The intersection of technology and leadership

Quotes on metrics and numbers

I published an article a few years ago, called “An Appropriate Use of Metrics.Martin Fowler, who hosts the article, tells me that it receives good regular readership. As someone who has been working as a consultant, I’m aware of how an inappropriate use of metrics can really incentivise the wrong behaviour, destroy company and team cultures and drive incongruent behaviours between teams and people.


Source: From Flickr under the Creative Commons licence.

In this post, I thought it’d be worth sharing a few quotes around numbers and metrics. I’ll leave you to decide where they may or may not be useful for you.

Tell me how you measure me, and I will tell you how I will behave.

Source: Eliyahu M. Goldratt (Father of the Theory of Constraints) from “The Haystack Syndrome” (1980).

What can be counted doesn’t always count, and not everything that counts can be counted.

Source: Often attributed to Einstein but the Quote Investigator suggests crediting William Bruce Cameron (1963).

Not all that matters can be measured.

Commentary: An alternative form to that above often attributed to Einstein.

What gets measured gets done, or What gets measured gets managed.

Source: According to this blog, there doesn’t seem to be a definitive source.

It is wrong to suppose that if you can’t measure it, you can’t manage it – a costly myth.

Source: W. Edwards Deming from “The New Economics.”

(One of the Seven Deadly Diseases of Western Management) Management by use only of visible figures, with little or no consideration of figures that are unknown or unknowable.

Source: From W. Edwards Deming’s Seven Deadly Diseases of Western Management.

Data (measuring a system) can be improved by 1) distorting the system 2) distorting the data or 3) improving the system (which tends to be more difficult though likely what is desired).

Source: Brian Joiner via the article, “Dangers of Forgetting the Proxy Nature of Data.

The most important figures that one needs for management are unknown or unknowable.

Source: Lloyd Nelson (Director of statistical methods for the Nashua corporation) via Deming’s book, “Out of the Crisis.”

When a measure becomes a target, it ceases to be a good measure.

Source: Also known as Goodhart’s Law phrased by Marilyn Strathern.

If you can’t measure it, you’d better manage it.

Source: Management consultant, Henry Mintzberg

People with targets and jobs dependent upon meeting them will probably meet the targets – even if they have to destroy the enterprise to do it.

Source: W. Edwards Deming.

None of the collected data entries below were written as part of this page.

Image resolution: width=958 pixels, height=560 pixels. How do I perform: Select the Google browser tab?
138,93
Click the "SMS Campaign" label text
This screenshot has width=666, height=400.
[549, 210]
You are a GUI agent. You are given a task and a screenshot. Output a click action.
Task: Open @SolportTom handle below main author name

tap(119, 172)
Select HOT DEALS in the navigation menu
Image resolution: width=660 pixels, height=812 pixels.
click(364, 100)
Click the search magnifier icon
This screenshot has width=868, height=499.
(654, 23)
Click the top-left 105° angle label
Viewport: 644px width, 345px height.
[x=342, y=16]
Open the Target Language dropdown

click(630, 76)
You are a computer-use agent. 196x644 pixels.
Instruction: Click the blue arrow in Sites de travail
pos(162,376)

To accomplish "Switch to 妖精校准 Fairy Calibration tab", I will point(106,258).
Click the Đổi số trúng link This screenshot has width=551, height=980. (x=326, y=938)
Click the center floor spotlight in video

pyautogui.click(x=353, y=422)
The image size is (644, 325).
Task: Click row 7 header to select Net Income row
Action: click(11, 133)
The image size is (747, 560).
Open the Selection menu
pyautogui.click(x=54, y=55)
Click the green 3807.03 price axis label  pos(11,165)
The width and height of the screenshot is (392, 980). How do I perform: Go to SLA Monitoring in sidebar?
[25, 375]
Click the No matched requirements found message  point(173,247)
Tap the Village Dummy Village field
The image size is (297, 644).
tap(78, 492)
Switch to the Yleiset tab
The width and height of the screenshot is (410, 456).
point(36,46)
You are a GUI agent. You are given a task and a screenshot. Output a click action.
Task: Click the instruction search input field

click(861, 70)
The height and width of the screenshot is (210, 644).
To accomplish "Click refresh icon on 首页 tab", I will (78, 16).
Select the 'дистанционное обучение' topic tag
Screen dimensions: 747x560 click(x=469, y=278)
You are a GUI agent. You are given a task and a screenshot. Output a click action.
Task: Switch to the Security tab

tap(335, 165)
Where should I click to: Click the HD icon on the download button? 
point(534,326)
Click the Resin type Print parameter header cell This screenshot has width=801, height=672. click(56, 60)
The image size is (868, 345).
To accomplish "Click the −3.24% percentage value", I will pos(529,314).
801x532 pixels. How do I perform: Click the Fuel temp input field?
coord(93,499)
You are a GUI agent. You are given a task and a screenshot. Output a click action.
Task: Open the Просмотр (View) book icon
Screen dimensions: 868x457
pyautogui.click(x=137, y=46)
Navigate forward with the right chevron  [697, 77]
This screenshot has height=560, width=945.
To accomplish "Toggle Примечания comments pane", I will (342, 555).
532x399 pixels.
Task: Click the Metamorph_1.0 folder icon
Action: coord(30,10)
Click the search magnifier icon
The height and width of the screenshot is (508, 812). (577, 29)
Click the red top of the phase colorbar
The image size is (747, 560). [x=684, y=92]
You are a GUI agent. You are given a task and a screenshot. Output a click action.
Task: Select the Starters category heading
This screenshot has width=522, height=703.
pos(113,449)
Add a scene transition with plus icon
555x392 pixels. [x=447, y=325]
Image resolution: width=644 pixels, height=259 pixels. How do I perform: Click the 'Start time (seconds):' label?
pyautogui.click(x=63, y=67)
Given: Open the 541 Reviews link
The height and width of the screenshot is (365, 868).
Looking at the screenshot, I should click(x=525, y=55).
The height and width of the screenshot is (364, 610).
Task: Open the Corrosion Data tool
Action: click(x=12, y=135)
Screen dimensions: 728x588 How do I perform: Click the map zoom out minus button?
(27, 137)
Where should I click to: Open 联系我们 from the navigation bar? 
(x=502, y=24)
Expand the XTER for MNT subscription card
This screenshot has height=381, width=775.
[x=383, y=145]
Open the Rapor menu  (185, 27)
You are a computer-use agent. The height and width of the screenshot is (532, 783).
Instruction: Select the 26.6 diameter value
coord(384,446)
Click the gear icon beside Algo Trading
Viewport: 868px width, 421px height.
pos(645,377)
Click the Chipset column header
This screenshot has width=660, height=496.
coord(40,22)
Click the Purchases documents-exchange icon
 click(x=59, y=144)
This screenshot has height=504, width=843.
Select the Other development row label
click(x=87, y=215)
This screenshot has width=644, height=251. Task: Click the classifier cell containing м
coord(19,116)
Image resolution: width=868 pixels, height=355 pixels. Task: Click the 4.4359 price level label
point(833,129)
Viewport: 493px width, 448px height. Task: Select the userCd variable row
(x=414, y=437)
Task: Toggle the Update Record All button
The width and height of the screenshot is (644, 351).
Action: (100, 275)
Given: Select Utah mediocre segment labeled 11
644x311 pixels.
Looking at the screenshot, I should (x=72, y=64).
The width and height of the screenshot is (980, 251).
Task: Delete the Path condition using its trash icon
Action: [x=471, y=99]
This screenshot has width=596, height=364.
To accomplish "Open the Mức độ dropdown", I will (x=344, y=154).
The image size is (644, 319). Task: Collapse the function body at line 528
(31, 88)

No concrete source found except for Brainyquote.

3 Comments

  1. takacsot

    I would be interested in how your metric is related to Tom Gilb’s work. See his book and presentations about metrics. It is difficult to come up with anything new in this subject after his work 🙂

  2. Szczepan Faber (@mockitoguy)

    Really interesting read. Thank you for taking the effort to collect the quotes!

  3. Tomek

    I can’t remember this exactly (neither the origin) but it went like this: “the only reason to measure many things is that you can always show to your managers few metrics that went up”

    And BTW. there is this book “How to measure anything” by Douglas Hubbard. Good one.